The MOD has been the victim of its own negligence. It has stumbled and staggered through half a decade of decimation. It is now saying, with no sense of irony, that it should warn against a full defence review because that would mean a period of instability for our forces. Ironic though that might be, that suggestion--preposterous as it is bearing in mind whence it came--demands a response.
The first point to be made to those who say that a full defence review would cause change and instability is that changes are continuing, and will continue, irrespective of the assurances of Ministers. We need only read the papers: last week the generals were depleted; the week before it was Rosyth and yesterday morning it was the Marines. The mayhem resulting from the cuts already planned is continuing, and will continue for some considerable time. More than that, even as the Prime Minister issued bland assurances that the upheaval was over, further cuts and upheavals were being planned and discussed. My hon. Friend the Member for Greenock and Port Glasgow asked whether any discussion was taking place within the Ministry of Defence about the eventual abolition, elimination or diminution of the regiments.

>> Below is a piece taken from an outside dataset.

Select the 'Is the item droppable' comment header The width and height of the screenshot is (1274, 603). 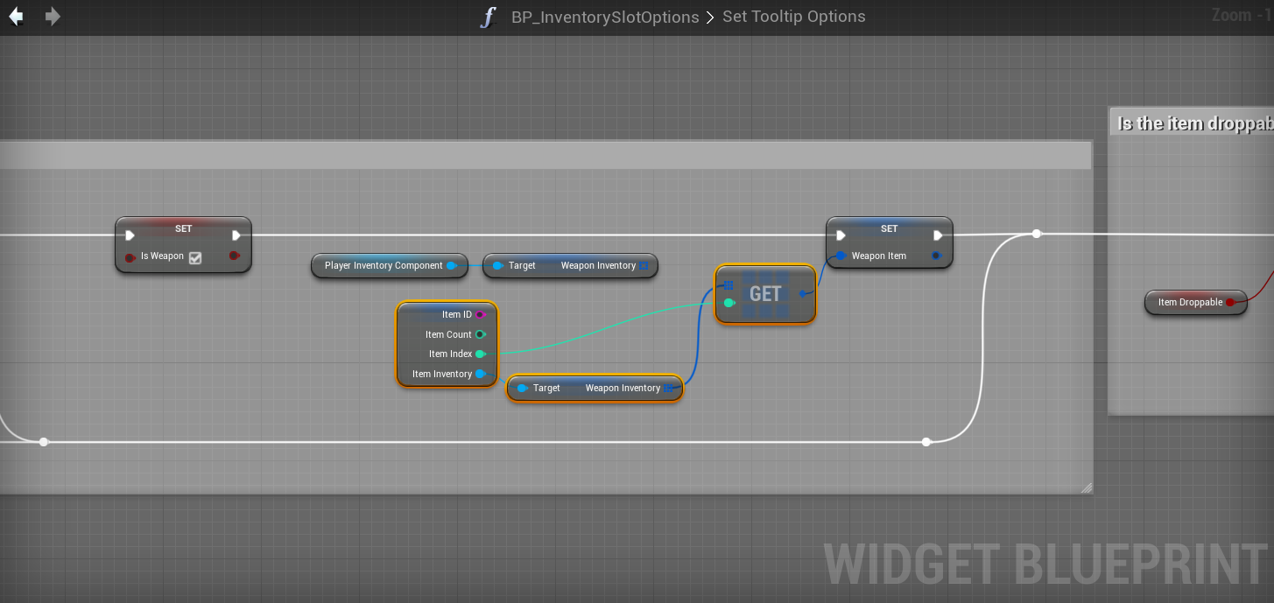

He appeared to receive a blanket denial that any such discussions or considerations were taking place. I advise my hon. Friend to read the Minister's words extremely carefully, because the Minister will not deny that consideration is to be given to various projects, one of which, British Army 2000, postulates a new corps involving at the very least a diminution of the traditional role of the regimental system. Last weekend's press revealed that, but it has been known for some time.
The regimental system has made our Army the pride and envy of the world.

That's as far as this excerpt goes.